Your task: Write every entry out again with no changes, and leave the images behind.

Records from a dataset:
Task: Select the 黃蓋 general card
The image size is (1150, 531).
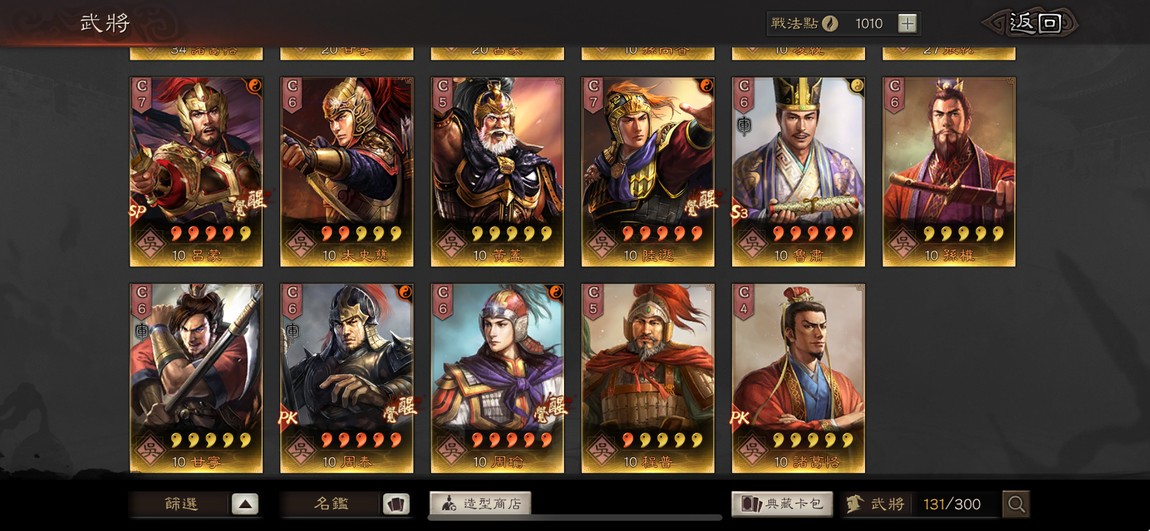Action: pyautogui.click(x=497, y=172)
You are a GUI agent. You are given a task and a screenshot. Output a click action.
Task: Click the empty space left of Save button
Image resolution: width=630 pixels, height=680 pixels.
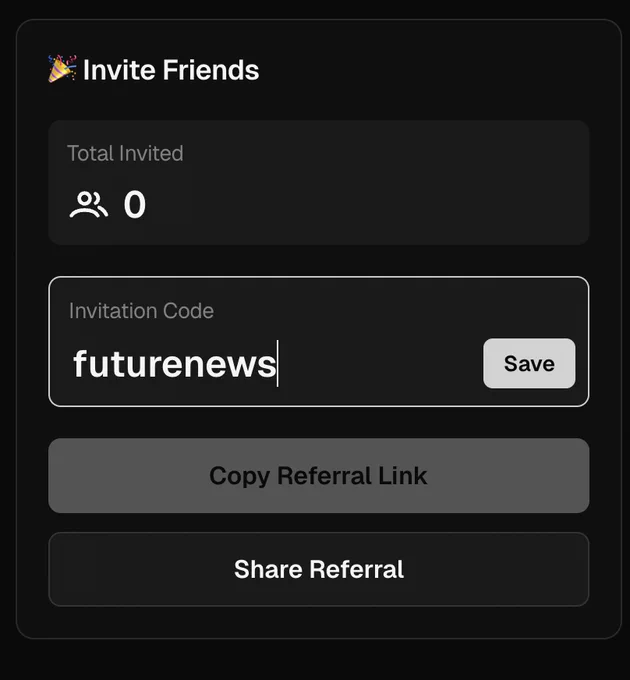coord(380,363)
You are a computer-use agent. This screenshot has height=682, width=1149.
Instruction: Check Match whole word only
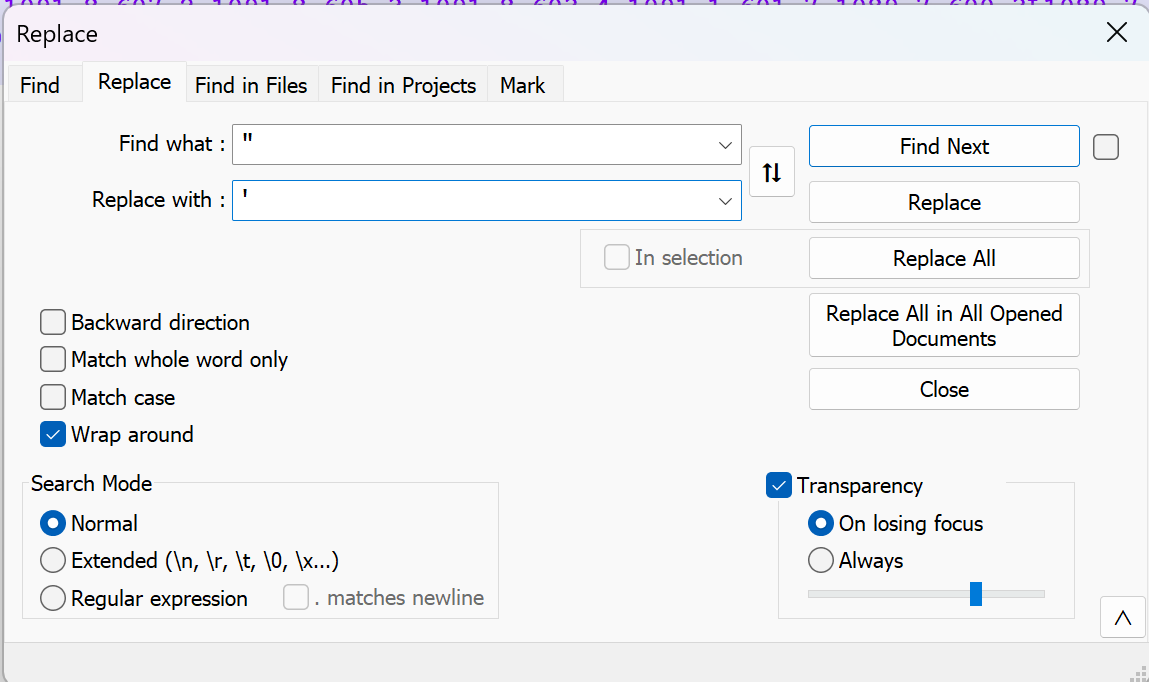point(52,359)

Task answer:
Task: Select the 黃蓋 general card
The image size is (1150, 531).
Action: pyautogui.click(x=497, y=172)
You are a GUI agent. You are given a task and a screenshot. Output a click action.
Task: Click the empty space left of Save button
Image resolution: width=630 pixels, height=680 pixels.
coord(380,363)
You are a computer-use agent. This screenshot has height=682, width=1149.
Instruction: Check Match whole word only
point(52,359)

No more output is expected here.